Substitute "interface agent" for "GUI agent" everywhere it occurs in the rows below, and give all the lines again with nothing else changed.

Rows for pointing to text and elements →
┄┄┄┄┄┄

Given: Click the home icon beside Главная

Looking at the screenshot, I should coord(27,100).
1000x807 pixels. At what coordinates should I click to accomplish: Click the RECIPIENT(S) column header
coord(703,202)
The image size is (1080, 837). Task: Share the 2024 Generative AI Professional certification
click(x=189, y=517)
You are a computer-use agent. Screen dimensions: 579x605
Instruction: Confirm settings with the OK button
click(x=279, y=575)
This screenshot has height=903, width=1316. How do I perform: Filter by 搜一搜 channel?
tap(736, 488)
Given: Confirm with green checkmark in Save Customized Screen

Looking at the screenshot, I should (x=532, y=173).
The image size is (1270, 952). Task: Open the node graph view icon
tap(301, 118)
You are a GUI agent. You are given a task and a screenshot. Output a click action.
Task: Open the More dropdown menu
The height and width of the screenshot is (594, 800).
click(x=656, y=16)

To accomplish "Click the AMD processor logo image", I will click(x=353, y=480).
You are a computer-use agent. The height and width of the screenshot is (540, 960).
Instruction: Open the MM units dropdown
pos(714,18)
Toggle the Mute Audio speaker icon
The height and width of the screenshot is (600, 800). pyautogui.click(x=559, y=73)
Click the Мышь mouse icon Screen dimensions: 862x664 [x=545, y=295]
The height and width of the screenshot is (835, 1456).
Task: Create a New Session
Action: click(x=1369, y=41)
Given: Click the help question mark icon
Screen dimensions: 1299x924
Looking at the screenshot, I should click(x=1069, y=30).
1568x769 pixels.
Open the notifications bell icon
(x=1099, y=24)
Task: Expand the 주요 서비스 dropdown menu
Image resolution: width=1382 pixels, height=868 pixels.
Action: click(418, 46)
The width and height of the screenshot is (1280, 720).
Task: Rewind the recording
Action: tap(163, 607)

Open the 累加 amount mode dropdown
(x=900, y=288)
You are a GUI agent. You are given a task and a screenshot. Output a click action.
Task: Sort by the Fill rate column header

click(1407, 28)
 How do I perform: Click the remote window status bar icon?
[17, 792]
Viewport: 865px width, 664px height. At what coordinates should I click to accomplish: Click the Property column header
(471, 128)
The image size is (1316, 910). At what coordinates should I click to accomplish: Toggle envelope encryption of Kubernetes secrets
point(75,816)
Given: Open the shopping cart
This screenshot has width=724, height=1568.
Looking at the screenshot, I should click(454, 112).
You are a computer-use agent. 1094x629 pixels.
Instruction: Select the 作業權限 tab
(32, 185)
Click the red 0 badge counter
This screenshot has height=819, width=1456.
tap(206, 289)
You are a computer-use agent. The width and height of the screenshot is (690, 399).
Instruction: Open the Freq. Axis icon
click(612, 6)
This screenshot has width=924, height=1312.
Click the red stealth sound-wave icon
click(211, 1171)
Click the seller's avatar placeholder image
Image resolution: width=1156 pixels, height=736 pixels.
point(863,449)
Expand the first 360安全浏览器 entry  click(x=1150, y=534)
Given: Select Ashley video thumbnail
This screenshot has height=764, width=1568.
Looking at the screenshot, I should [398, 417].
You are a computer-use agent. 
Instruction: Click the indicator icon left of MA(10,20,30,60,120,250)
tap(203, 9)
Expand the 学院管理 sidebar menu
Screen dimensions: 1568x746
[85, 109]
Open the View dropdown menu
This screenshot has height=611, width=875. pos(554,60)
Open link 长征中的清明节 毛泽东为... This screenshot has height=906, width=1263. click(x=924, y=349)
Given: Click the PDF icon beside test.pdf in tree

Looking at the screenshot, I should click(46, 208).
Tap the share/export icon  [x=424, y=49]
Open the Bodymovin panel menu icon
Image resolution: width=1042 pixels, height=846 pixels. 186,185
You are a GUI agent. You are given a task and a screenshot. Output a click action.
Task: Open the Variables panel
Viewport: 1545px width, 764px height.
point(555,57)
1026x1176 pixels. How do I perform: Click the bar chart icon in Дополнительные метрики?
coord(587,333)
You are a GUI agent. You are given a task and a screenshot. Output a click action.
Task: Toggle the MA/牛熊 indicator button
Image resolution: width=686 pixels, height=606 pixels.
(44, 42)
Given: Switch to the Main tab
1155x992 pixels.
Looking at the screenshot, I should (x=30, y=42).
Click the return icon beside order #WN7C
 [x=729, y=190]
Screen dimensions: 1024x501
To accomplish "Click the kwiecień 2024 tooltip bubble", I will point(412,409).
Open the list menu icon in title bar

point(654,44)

┄┄┄┄┄┄

Task result →
Given: Click the home icon beside Главная

Looking at the screenshot, I should coord(27,100).
1000x807 pixels. At what coordinates should I click to accomplish: Click the RECIPIENT(S) column header
coord(703,202)
The image size is (1080, 837). Task: Share the 2024 Generative AI Professional certification
click(x=189, y=517)
You are a computer-use agent. Screen dimensions: 579x605
Instruction: Confirm settings with the OK button
click(x=279, y=575)
This screenshot has height=903, width=1316. How do I perform: Filter by 搜一搜 channel?
tap(736, 488)
Given: Confirm with green checkmark in Save Customized Screen

Looking at the screenshot, I should (x=532, y=173).
The image size is (1270, 952). Task: Open the node graph view icon
tap(301, 118)
You are a interface agent. You are given a task and a screenshot. Output a click action.
Task: Open the More dropdown menu
The height and width of the screenshot is (594, 800).
click(x=656, y=16)

To accomplish "Click the AMD processor logo image", I will click(x=353, y=480).
You are a computer-use agent. The height and width of the screenshot is (540, 960).
Instruction: Open the MM units dropdown
pos(714,18)
Toggle the Mute Audio speaker icon
The height and width of the screenshot is (600, 800). pyautogui.click(x=559, y=73)
Click the Мышь mouse icon Screen dimensions: 862x664 [x=545, y=295]
The height and width of the screenshot is (835, 1456).
Task: Create a New Session
Action: click(x=1369, y=41)
Given: Click the help question mark icon
Screen dimensions: 1299x924
Looking at the screenshot, I should click(x=1069, y=30).
1568x769 pixels.
Open the notifications bell icon
(x=1099, y=24)
Task: Expand the 주요 서비스 dropdown menu
Image resolution: width=1382 pixels, height=868 pixels.
Action: click(418, 46)
The width and height of the screenshot is (1280, 720).
Task: Rewind the recording
Action: tap(163, 607)

Open the 累加 amount mode dropdown
(x=900, y=288)
You are a interface agent. You are given a task and a screenshot. Output a click action.
Task: Sort by the Fill rate column header

click(1407, 28)
 How do I perform: Click the remote window status bar icon?
[17, 792]
Viewport: 865px width, 664px height. At what coordinates should I click to accomplish: Click the Property column header
(471, 128)
The image size is (1316, 910). At what coordinates should I click to accomplish: Toggle envelope encryption of Kubernetes secrets
point(75,816)
Given: Open the shopping cart
This screenshot has width=724, height=1568.
Looking at the screenshot, I should click(454, 112).
You are a computer-use agent. 1094x629 pixels.
Instruction: Select the 作業權限 tab
(32, 185)
Click the red 0 badge counter
This screenshot has height=819, width=1456.
tap(206, 289)
You are a computer-use agent. The width and height of the screenshot is (690, 399).
Instruction: Open the Freq. Axis icon
click(612, 6)
This screenshot has width=924, height=1312.
Click the red stealth sound-wave icon
click(211, 1171)
Click the seller's avatar placeholder image
Image resolution: width=1156 pixels, height=736 pixels.
point(863,449)
Expand the first 360安全浏览器 entry  click(x=1150, y=534)
Given: Select Ashley video thumbnail
This screenshot has height=764, width=1568.
Looking at the screenshot, I should [398, 417].
You are a computer-use agent. 
Instruction: Click the indicator icon left of MA(10,20,30,60,120,250)
tap(203, 9)
Expand the 学院管理 sidebar menu
Screen dimensions: 1568x746
[85, 109]
Open the View dropdown menu
This screenshot has height=611, width=875. pos(554,60)
Open link 长征中的清明节 毛泽东为... This screenshot has height=906, width=1263. click(x=924, y=349)
Given: Click the PDF icon beside test.pdf in tree

Looking at the screenshot, I should click(46, 208).
Tap the share/export icon  [x=424, y=49]
Open the Bodymovin panel menu icon
Image resolution: width=1042 pixels, height=846 pixels. 186,185
You are a interface agent. You are given a task and a screenshot. Output a click action.
Task: Open the Variables panel
Viewport: 1545px width, 764px height.
point(555,57)
1026x1176 pixels. How do I perform: Click the bar chart icon in Дополнительные метрики?
coord(587,333)
You are a interface agent. You are given a task and a screenshot. Output a click action.
Task: Toggle the MA/牛熊 indicator button
Image resolution: width=686 pixels, height=606 pixels.
(44, 42)
Given: Switch to the Main tab
1155x992 pixels.
Looking at the screenshot, I should (x=30, y=42).
Click the return icon beside order #WN7C
 [x=729, y=190]
Screen dimensions: 1024x501
To accomplish "Click the kwiecień 2024 tooltip bubble", I will point(412,409).
Open the list menu icon in title bar

point(654,44)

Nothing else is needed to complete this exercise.